# EXERCISE REQUIREMENTS
Down to the final line, print each entry exactly.

-- -- --

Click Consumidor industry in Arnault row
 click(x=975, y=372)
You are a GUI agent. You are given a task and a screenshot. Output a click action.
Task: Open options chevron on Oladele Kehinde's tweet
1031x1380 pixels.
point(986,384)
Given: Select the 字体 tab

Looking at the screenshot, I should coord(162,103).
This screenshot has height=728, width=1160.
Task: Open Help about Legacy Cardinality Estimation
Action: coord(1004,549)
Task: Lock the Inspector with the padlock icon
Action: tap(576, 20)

-- -- --

# TASK OUTPUT
Click Consumidor industry in Arnault row
 click(x=975, y=372)
You are a GUI agent. You are given a task and a screenshot. Output a click action.
Task: Open options chevron on Oladele Kehinde's tweet
1031x1380 pixels.
point(986,384)
Given: Select the 字体 tab

Looking at the screenshot, I should coord(162,103).
This screenshot has height=728, width=1160.
Task: Open Help about Legacy Cardinality Estimation
Action: coord(1004,549)
Task: Lock the Inspector with the padlock icon
Action: tap(576, 20)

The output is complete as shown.